Bangladesh's government on Wednesday ordered a probe into Muhammad Yunus's Grameen Bank in the latest sign of friction between Prime Minister Sheikh Hasina and the acclaimed pioneer of microfinance.

Yunus is celebrated worldwide after winning the 2006 Nobel peace prize for Grameen's much-copied microfinance scheme that provides small loans to millions of poor people, but he has fallen out badly with the Bangladeshi leader.

Grameen Bank was recently cleared after a Norwegian documentary accused it of financial wrongdoing, but Hasina has since accused Yunus of pulling a "trick" to avoid tax and said microfinance loans were "sucking blood from the poor".

Hasina, who also accused Yunus of turning Grameen Bank into his own private fiefdom, first clashed with Bangladesh's "banker to the poor" in 2007 when he set up his own short-lived political party.
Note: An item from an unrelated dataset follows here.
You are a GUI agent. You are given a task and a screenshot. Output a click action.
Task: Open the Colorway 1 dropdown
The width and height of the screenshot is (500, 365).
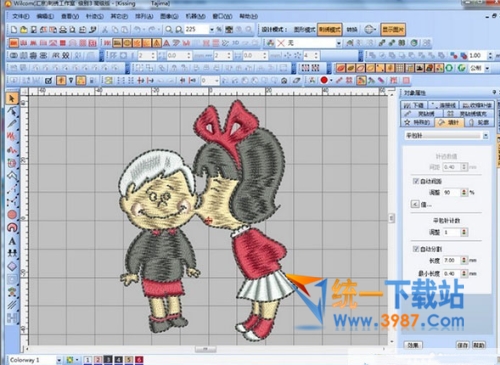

A five-member committee would look into the documentary's allegations that 96 million dollars was illegally diverted from Grameen Bank to other parts of Grameen group, Bakul Chad Das, a senior government official, told AFP.

"The committee has been given three months to complete its task, which also includes reviewing Grameen Bank's lending rate compared to other micro-lenders," he said.

The probe into Grameen comes as the microfinance industry is under fire in neighbouring India over accusations of profiteering through high interest rates and heavy-handed debt collection.

"The review is not directed against any person," the head of the government's review body, A.K.M Monowaruddin Ahmed, told AFP.
"We are to review the total operations of Grameen Bank, its lending and its interactions with its sister organisations."